Em Vincent Malloy os dias de sol eram raros. A predominância da neblina fazia alguns acreditarem que a cidade foi vítima de uma grande maldição no passado, quando o Príncipe Victor III casou-se com a Princesa Victoria e não com a irmã desta, Emily. Emily, pelo que se sabe, sempre foi apaixonada pelo Príncipe e sentiu-se traída pelo homem que amava e pela própria irmã. Então, fugiu com um fidalgo que a queria desposar, mas, dizem, que antes de sair de Vincent Malloy desejou que a cidade inteira se tornasse o que seu coração era: frio e sem vida. E nunca mais ouviram falar dela.

Para Lauren, os dias estavam sendo iguais. Não dormia desde a noite do experimento, que teve sucesso. Por duas noites, e caminhando para a terceira, a cientista seguia com os olhos bem abertos e descrentes com toda a situação.

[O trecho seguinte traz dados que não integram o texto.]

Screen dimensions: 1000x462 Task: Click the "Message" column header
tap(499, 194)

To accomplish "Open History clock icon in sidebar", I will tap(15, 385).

A morta-viva, por sua vez, demonstrava não se incomodar com a presença da outra mulher estática ali. Lauren apenas saía para ir ao banheiro. Chegou a perguntar algumas vezes se a morta-viva gostaria de comer ou ir ao banheiro, mas a negativa vinha sempre. Apesar disso, água era aceita e a cada vez que tomava, o experimento colocava a língua para fora e franzia o cenho. Lauren ficava curiosa e quase não lembrava de si mesma. A mesma roupa de duas noites passadas e o cabelo parecia um dos ninhos de pombos que cuidam da cúpula da única catedral de Vincent Malloy.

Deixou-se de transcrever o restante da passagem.